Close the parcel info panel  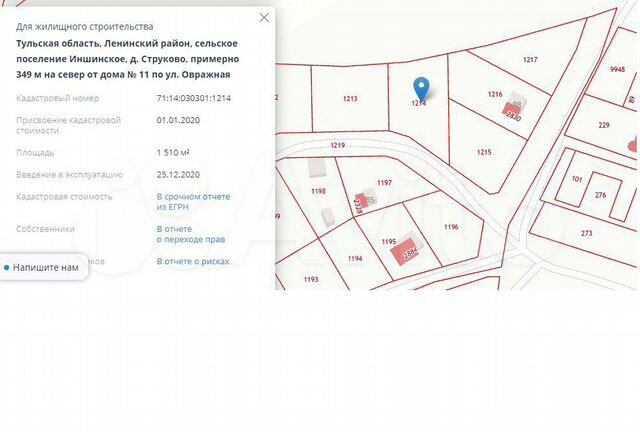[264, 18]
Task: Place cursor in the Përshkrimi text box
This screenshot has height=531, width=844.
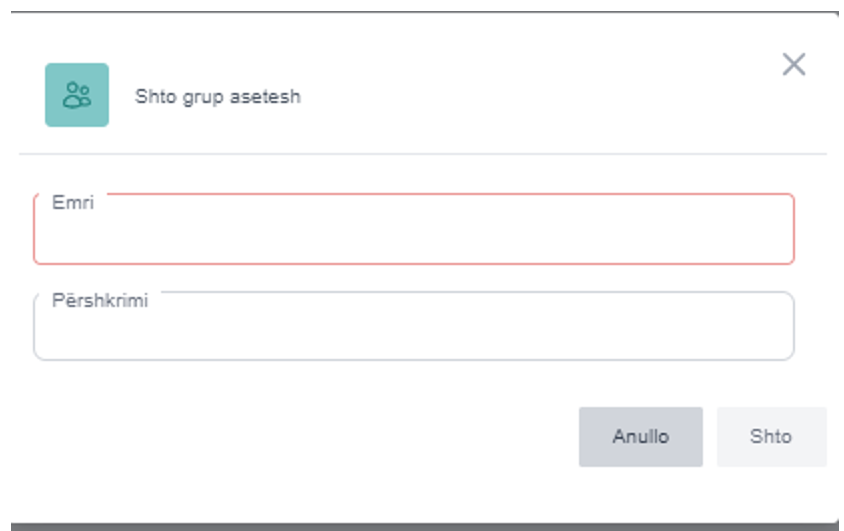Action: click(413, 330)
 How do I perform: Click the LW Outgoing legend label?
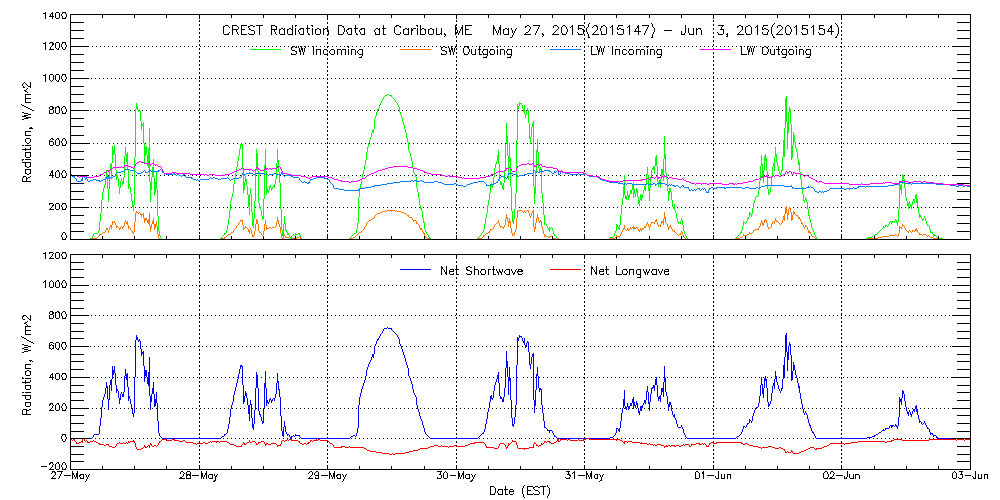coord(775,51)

# # # #

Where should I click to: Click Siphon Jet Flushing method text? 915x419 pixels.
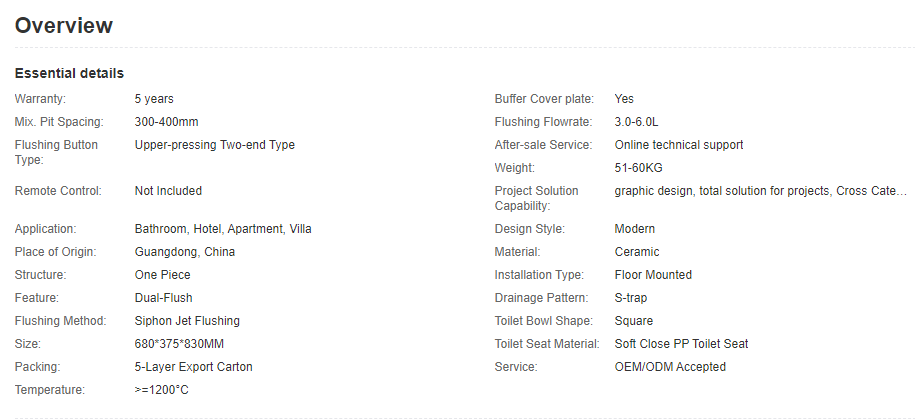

# # # #

#### PROMPT
Please find every line in the records that contains the word "text", and copy it out.

#### RESPONSE TO THE EXERCISE
Task: Place cursor in the Përshkrimi text box
Where should I click to: Click Siphon Jet Flushing method text? 915x419 pixels.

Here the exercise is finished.